╭──

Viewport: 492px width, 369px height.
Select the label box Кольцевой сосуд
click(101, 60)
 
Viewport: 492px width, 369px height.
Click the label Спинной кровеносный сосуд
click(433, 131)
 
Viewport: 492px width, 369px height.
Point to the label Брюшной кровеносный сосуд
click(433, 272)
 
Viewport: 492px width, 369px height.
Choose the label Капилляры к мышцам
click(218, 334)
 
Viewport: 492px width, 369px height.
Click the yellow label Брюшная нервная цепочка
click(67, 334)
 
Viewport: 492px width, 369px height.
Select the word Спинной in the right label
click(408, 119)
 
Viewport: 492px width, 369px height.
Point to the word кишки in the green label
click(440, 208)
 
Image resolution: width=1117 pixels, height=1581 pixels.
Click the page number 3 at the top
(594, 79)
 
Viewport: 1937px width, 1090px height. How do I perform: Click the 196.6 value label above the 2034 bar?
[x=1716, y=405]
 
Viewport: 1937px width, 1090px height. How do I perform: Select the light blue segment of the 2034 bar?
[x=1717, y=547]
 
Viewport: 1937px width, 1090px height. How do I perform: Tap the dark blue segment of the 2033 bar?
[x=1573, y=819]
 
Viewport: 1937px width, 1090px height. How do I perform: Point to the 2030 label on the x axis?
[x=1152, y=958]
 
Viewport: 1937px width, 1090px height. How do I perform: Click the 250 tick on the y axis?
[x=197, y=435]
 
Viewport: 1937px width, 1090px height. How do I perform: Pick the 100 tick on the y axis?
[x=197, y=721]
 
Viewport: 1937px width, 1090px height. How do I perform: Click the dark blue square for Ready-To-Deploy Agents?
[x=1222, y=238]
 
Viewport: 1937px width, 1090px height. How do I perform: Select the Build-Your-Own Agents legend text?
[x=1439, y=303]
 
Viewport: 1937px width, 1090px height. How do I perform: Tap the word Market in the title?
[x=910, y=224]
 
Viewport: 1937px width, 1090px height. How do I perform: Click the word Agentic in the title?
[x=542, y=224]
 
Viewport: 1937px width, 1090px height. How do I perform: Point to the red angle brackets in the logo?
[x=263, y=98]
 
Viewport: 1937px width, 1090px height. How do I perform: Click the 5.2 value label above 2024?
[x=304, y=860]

╰──

** Given request **
Reproduce the lines above without alteration, beginning with the line that contains "Agents legend text?" and ending after the line that contains "[x=910, y=224]".

** Expected output **
Viewport: 1937px width, 1090px height. How do I perform: Select the Build-Your-Own Agents legend text?
[x=1439, y=303]
 
Viewport: 1937px width, 1090px height. How do I perform: Tap the word Market in the title?
[x=910, y=224]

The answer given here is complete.